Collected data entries
################

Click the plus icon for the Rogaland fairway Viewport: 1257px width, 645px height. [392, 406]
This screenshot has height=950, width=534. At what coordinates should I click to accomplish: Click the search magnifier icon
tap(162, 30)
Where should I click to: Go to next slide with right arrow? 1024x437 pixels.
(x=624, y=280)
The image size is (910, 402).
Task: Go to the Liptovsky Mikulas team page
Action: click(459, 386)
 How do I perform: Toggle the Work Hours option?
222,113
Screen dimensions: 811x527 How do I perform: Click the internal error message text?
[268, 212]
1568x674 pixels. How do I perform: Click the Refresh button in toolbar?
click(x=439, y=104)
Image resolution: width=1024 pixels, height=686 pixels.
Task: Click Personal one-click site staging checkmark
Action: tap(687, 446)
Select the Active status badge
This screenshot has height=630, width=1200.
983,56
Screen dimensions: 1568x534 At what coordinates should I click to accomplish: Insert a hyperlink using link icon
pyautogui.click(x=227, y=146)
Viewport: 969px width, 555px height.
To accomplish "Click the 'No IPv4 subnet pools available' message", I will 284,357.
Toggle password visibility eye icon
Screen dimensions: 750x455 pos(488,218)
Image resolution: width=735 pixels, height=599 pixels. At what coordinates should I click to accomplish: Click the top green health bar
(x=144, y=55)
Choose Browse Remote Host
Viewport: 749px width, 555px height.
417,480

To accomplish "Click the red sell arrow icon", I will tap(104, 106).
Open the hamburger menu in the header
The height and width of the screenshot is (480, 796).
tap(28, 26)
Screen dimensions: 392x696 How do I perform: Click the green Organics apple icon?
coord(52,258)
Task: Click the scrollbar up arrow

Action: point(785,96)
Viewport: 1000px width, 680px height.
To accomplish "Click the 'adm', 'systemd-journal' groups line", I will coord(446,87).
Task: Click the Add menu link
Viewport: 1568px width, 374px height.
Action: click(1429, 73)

################

> [What to do]
Repeat, exactly as they stand, the line that contains "Task: Click the Add menu link" and all the lines after it in the data above.

> [Exercise solution]
Task: Click the Add menu link
Viewport: 1568px width, 374px height.
Action: click(1429, 73)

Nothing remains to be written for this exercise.